begin Data provided

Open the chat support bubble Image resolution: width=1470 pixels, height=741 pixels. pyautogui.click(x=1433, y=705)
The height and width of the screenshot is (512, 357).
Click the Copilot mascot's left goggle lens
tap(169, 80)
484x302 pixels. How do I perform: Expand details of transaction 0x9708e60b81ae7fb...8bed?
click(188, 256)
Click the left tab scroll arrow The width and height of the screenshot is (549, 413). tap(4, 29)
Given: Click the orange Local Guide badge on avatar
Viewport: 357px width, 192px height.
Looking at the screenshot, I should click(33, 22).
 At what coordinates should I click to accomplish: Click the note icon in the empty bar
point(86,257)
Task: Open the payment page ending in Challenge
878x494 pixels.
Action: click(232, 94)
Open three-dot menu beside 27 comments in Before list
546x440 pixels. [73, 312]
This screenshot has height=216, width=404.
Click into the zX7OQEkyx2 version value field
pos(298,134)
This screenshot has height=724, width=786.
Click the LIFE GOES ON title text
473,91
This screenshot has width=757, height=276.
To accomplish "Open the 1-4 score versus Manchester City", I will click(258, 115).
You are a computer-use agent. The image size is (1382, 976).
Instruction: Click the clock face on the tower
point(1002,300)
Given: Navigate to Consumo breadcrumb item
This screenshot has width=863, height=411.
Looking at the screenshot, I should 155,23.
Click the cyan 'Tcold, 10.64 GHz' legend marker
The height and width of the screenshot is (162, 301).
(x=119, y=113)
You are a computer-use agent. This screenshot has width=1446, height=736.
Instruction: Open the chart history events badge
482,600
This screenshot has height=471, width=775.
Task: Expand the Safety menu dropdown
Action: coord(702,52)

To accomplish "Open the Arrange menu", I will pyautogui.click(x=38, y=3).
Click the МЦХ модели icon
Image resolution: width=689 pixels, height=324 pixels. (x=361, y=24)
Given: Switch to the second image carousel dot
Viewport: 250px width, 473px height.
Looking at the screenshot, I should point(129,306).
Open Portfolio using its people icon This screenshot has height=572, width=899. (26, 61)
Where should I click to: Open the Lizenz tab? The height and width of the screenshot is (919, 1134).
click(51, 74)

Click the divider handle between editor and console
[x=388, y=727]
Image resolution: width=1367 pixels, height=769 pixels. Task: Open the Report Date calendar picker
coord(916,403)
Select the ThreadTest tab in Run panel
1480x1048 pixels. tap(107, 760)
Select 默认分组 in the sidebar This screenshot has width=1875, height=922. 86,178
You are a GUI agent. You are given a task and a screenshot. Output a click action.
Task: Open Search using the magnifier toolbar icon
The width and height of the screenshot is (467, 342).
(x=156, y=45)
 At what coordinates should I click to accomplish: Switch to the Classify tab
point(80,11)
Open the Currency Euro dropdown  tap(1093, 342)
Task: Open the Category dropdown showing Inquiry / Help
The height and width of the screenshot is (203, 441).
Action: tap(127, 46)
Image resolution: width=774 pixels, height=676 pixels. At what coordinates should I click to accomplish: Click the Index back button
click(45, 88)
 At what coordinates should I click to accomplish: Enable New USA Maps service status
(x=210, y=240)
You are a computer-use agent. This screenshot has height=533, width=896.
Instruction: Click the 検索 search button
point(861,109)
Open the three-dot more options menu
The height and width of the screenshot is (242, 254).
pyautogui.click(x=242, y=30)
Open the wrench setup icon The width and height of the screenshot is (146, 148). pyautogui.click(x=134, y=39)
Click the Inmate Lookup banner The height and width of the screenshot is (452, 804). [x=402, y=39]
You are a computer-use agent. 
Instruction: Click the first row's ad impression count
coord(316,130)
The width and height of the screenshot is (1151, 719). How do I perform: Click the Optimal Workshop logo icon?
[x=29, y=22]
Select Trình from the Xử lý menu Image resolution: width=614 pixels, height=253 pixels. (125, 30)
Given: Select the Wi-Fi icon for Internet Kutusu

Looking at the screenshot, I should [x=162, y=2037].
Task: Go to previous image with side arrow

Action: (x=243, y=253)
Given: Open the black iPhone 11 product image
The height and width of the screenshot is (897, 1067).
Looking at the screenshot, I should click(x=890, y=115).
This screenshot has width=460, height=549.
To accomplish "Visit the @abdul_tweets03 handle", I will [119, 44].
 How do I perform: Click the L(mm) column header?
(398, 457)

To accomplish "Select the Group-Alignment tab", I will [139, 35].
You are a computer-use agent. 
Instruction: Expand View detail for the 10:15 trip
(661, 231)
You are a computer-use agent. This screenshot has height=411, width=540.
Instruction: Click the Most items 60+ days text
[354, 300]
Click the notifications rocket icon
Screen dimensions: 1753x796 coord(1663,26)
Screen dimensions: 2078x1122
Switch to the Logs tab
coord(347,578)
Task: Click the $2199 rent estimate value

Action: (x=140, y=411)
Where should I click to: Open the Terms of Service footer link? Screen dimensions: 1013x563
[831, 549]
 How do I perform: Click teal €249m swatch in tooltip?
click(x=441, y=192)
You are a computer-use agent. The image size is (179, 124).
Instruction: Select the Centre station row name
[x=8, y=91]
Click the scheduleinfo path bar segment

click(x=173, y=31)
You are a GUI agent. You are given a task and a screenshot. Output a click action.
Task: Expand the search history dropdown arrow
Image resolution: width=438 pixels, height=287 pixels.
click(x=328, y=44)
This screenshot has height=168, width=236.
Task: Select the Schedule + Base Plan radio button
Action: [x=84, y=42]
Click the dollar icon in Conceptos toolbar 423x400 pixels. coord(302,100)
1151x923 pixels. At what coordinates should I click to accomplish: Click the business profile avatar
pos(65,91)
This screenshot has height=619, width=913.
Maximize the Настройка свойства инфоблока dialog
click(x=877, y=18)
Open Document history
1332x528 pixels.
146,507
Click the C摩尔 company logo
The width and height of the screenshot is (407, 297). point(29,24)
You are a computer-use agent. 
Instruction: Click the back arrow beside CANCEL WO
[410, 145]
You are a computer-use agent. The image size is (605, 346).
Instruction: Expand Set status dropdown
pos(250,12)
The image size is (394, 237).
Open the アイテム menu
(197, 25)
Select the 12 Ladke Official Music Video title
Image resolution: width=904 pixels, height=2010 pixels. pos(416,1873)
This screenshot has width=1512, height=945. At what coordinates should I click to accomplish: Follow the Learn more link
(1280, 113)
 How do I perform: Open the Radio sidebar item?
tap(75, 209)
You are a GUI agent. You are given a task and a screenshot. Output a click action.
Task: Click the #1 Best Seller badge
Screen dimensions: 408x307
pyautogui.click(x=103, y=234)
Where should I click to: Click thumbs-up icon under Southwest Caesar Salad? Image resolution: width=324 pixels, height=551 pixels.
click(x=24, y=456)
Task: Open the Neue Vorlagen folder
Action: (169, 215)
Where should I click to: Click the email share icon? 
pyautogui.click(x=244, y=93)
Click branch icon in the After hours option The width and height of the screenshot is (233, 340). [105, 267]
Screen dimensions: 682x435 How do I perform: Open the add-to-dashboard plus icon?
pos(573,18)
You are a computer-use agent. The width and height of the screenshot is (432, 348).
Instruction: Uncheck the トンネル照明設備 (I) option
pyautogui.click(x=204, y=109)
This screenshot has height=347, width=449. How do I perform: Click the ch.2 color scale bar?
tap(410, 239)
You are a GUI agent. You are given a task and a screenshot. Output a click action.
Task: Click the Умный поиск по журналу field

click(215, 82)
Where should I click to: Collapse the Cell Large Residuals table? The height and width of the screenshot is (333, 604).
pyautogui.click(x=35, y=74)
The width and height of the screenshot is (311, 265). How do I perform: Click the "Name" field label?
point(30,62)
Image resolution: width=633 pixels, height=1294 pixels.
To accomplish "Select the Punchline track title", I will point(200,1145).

end Data provided

▸ **Exercise**: Can you return every line of the data above word for word, without changing, adding, or dropping anything?

▸ **Correct answer**:
Open the chat support bubble Image resolution: width=1470 pixels, height=741 pixels. pyautogui.click(x=1433, y=705)
The height and width of the screenshot is (512, 357).
Click the Copilot mascot's left goggle lens
tap(169, 80)
484x302 pixels. How do I perform: Expand details of transaction 0x9708e60b81ae7fb...8bed?
click(188, 256)
Click the left tab scroll arrow The width and height of the screenshot is (549, 413). tap(4, 29)
Given: Click the orange Local Guide badge on avatar
Viewport: 357px width, 192px height.
Looking at the screenshot, I should click(33, 22).
 At what coordinates should I click to accomplish: Click the note icon in the empty bar
point(86,257)
Task: Open the payment page ending in Challenge
878x494 pixels.
Action: click(232, 94)
Open three-dot menu beside 27 comments in Before list
546x440 pixels. [73, 312]
This screenshot has height=216, width=404.
Click into the zX7OQEkyx2 version value field
pos(298,134)
This screenshot has height=724, width=786.
Click the LIFE GOES ON title text
473,91
This screenshot has width=757, height=276.
To accomplish "Open the 1-4 score versus Manchester City", I will click(258, 115).
You are a computer-use agent. The image size is (1382, 976).
Instruction: Click the clock face on the tower
point(1002,300)
Given: Navigate to Consumo breadcrumb item
This screenshot has width=863, height=411.
Looking at the screenshot, I should 155,23.
Click the cyan 'Tcold, 10.64 GHz' legend marker
The height and width of the screenshot is (162, 301).
(x=119, y=113)
You are a computer-use agent. This screenshot has width=1446, height=736.
Instruction: Open the chart history events badge
482,600
This screenshot has height=471, width=775.
Task: Expand the Safety menu dropdown
Action: coord(702,52)

To accomplish "Open the Arrange menu", I will pyautogui.click(x=38, y=3).
Click the МЦХ модели icon
Image resolution: width=689 pixels, height=324 pixels. (x=361, y=24)
Given: Switch to the second image carousel dot
Viewport: 250px width, 473px height.
Looking at the screenshot, I should point(129,306).
Open Portfolio using its people icon This screenshot has height=572, width=899. (26, 61)
Where should I click to: Open the Lizenz tab? The height and width of the screenshot is (919, 1134).
click(51, 74)

Click the divider handle between editor and console
[x=388, y=727]
Image resolution: width=1367 pixels, height=769 pixels. Task: Open the Report Date calendar picker
coord(916,403)
Select the ThreadTest tab in Run panel
1480x1048 pixels. tap(107, 760)
Select 默认分组 in the sidebar This screenshot has width=1875, height=922. 86,178
You are a GUI agent. You are given a task and a screenshot. Output a click action.
Task: Open Search using the magnifier toolbar icon
The width and height of the screenshot is (467, 342).
(x=156, y=45)
 At what coordinates should I click to accomplish: Switch to the Classify tab
point(80,11)
Open the Currency Euro dropdown  tap(1093, 342)
Task: Open the Category dropdown showing Inquiry / Help
The height and width of the screenshot is (203, 441).
Action: tap(127, 46)
Image resolution: width=774 pixels, height=676 pixels. At what coordinates should I click to accomplish: Click the Index back button
click(45, 88)
 At what coordinates should I click to accomplish: Enable New USA Maps service status
(x=210, y=240)
You are a computer-use agent. This screenshot has height=533, width=896.
Instruction: Click the 検索 search button
point(861,109)
Open the three-dot more options menu
The height and width of the screenshot is (242, 254).
pyautogui.click(x=242, y=30)
Open the wrench setup icon The width and height of the screenshot is (146, 148). pyautogui.click(x=134, y=39)
Click the Inmate Lookup banner The height and width of the screenshot is (452, 804). [x=402, y=39]
You are a computer-use agent. 
Instruction: Click the first row's ad impression count
coord(316,130)
The width and height of the screenshot is (1151, 719). How do I perform: Click the Optimal Workshop logo icon?
[x=29, y=22]
Select Trình from the Xử lý menu Image resolution: width=614 pixels, height=253 pixels. (125, 30)
Given: Select the Wi-Fi icon for Internet Kutusu

Looking at the screenshot, I should [x=162, y=2037].
Task: Go to previous image with side arrow

Action: (x=243, y=253)
Given: Open the black iPhone 11 product image
The height and width of the screenshot is (897, 1067).
Looking at the screenshot, I should click(x=890, y=115).
This screenshot has width=460, height=549.
To accomplish "Visit the @abdul_tweets03 handle", I will [119, 44].
 How do I perform: Click the L(mm) column header?
(398, 457)

To accomplish "Select the Group-Alignment tab", I will [139, 35].
You are a computer-use agent. 
Instruction: Expand View detail for the 10:15 trip
(661, 231)
You are a computer-use agent. This screenshot has height=411, width=540.
Instruction: Click the Most items 60+ days text
[354, 300]
Click the notifications rocket icon
Screen dimensions: 1753x796 coord(1663,26)
Screen dimensions: 2078x1122
Switch to the Logs tab
coord(347,578)
Task: Click the $2199 rent estimate value

Action: (x=140, y=411)
Where should I click to: Open the Terms of Service footer link? Screen dimensions: 1013x563
[831, 549]
 How do I perform: Click teal €249m swatch in tooltip?
click(x=441, y=192)
You are a computer-use agent. The image size is (179, 124).
Instruction: Select the Centre station row name
[x=8, y=91]
Click the scheduleinfo path bar segment

click(x=173, y=31)
You are a GUI agent. You are given a task and a screenshot. Output a click action.
Task: Expand the search history dropdown arrow
Image resolution: width=438 pixels, height=287 pixels.
click(x=328, y=44)
This screenshot has height=168, width=236.
Task: Select the Schedule + Base Plan radio button
Action: [x=84, y=42]
Click the dollar icon in Conceptos toolbar 423x400 pixels. coord(302,100)
1151x923 pixels. At what coordinates should I click to accomplish: Click the business profile avatar
pos(65,91)
This screenshot has height=619, width=913.
Maximize the Настройка свойства инфоблока dialog
click(x=877, y=18)
Open Document history
1332x528 pixels.
146,507
Click the C摩尔 company logo
The width and height of the screenshot is (407, 297). point(29,24)
You are a computer-use agent. 
Instruction: Click the back arrow beside CANCEL WO
[410, 145]
You are a computer-use agent. The image size is (605, 346).
Instruction: Expand Set status dropdown
pos(250,12)
The image size is (394, 237).
Open the アイテム menu
(197, 25)
Select the 12 Ladke Official Music Video title
Image resolution: width=904 pixels, height=2010 pixels. pos(416,1873)
This screenshot has width=1512, height=945. At what coordinates should I click to accomplish: Follow the Learn more link
(1280, 113)
 How do I perform: Open the Radio sidebar item?
tap(75, 209)
You are a GUI agent. You are given a task and a screenshot. Output a click action.
Task: Click the #1 Best Seller badge
Screen dimensions: 408x307
pyautogui.click(x=103, y=234)
Where should I click to: Click thumbs-up icon under Southwest Caesar Salad? Image resolution: width=324 pixels, height=551 pixels.
click(x=24, y=456)
Task: Open the Neue Vorlagen folder
Action: (169, 215)
Where should I click to: Click the email share icon? 
pyautogui.click(x=244, y=93)
Click branch icon in the After hours option The width and height of the screenshot is (233, 340). [105, 267]
Screen dimensions: 682x435 How do I perform: Open the add-to-dashboard plus icon?
pos(573,18)
You are a computer-use agent. The width and height of the screenshot is (432, 348).
Instruction: Uncheck the トンネル照明設備 (I) option
pyautogui.click(x=204, y=109)
This screenshot has height=347, width=449. How do I perform: Click the ch.2 color scale bar?
tap(410, 239)
You are a GUI agent. You are given a task and a screenshot. Output a click action.
Task: Click the Умный поиск по журналу field

click(215, 82)
Where should I click to: Collapse the Cell Large Residuals table? The height and width of the screenshot is (333, 604).
pyautogui.click(x=35, y=74)
The width and height of the screenshot is (311, 265). How do I perform: Click the "Name" field label?
point(30,62)
Image resolution: width=633 pixels, height=1294 pixels.
To accomplish "Select the Punchline track title", I will point(200,1145).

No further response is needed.